SNCC was an organization of strong, intelligent, young people who had no fear of death and certainly did not hesitate to get about the business for which they came here. It wasn't a matter of meeting in the Masonic Order or office or at a church to do this. They met anywhere, at any time. One great thing I think was introduced in the South with reference to SNCC's tactics was the business of organizing leadership. If 'leven people went to jail this evening who the power structure considered leaders, tomorrow morning you had 'leven more out there. [Laughs] And the next morning 'leven more.

I found that SNCC was for business, live or die, sink or swim, survive or perish. They were moving, and nobody seemed to worry about whether he was gonna live or die. [Laughs]

... Are you gonna sit here and tell me that didn't cross your mind?

Sho' I was scared to death. Now don't misunderstand me. [Laughs] Yeah. ... It came across my mind because I was constantly threatened. I was called at night and told, "In five minutes, your house gon' blow up." If I'd run out, I coulda been shot, and if I had stayed in, I coulda been blown to pieces. So then, here I am between two opinions. I've got to decide to stay in the house or run out. I mean, what's "safe" ...?

Did you get any adverse reaction from your N- Double-A-C-P associates when you ...

[Laughs] When I went over to SNCC? Well, naturally.

What form did it take?

Well ...it was like, "Maybe these kids don't know what they're doing. ... It could get a lotta people hurt." I think what I really did was stayed away from N-Double-A-C-P meetings for years. Now, I didn't join an organization with SNCC. I just worked with 'em. That's more or less how it was. Now, the NAACP certainly has done a lot of great things. Don't misunderstand me. ... Mr. [Roy] Wilkins, he's a fine man. He'd fly down and hold our conferences and hold our annual "days" and raise our freedom money and be advised by different people outa New York office. And that was it.

But when an individual stood at a courthouse like the courthouse in Greenwood and in Greenville and watched tiny figures [of the SNCC workers] standing against a huge column. ... [against white] triggermen and drivers and lookout men riding in automobiles with automatic guns ... how they stood ... how gladly they got in the front of that line, those leaders, and went to jail! It didn't seem to bother 'em. It was an awakening for me ...

Why did SCLC never create the kind of impact on Mississippi that it did in other Southern states?

* * *

Well, SCLC had a group of preachers following it. Now don't misunderstand me, I think the world and all of ministers. I don't have anything against ministers, but their outlook was entirely different from SNCC's young people. Kids wore blue jeans, and I used to have sleeping in my house six and eight and ten, twelve, who had come. I bought a lots of cheese, and always we'd eat cheese and peaches, and sometimes we would get spaghetti and ground chuck or ground beef and make a huge tub of meatballs and spaghetti to fill everybody up. And this is how we were, and everybody knew they were there, wasn't any secret. They'd eat that without complaining. ... You know they're being really persecuted and pushed to the wall, and they always had a smile and was always ready to try to do something. ... To me, it was just a new leader. ...

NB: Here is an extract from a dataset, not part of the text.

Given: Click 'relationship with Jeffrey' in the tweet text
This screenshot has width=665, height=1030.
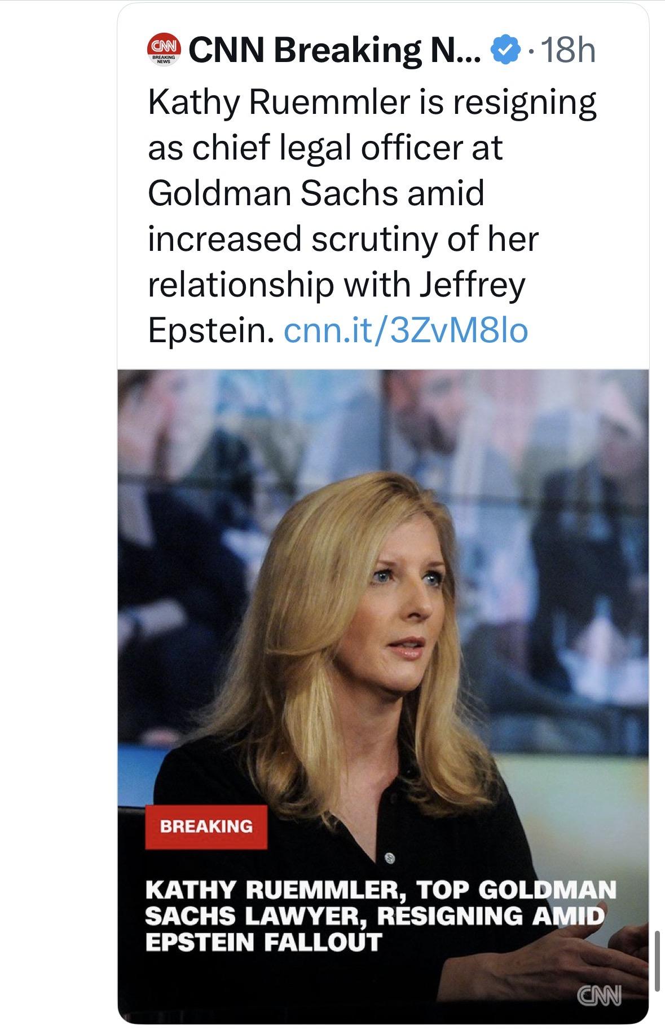Looking at the screenshot, I should tap(336, 285).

Not long after he began sponsoring SNCC's work in the Delta, he came to the attention of journalists-and of white Mississippians who read their reports. He received a call from a white man he knew fairly well.

He wanted me to come see him, and he picked up a church magazine that carried an article about myself and said to me, "You know if these kids go to school together, they're going to fall in love and marry. That spells integration."

And I said to him, "Well, maybe it's better to marry than to burn."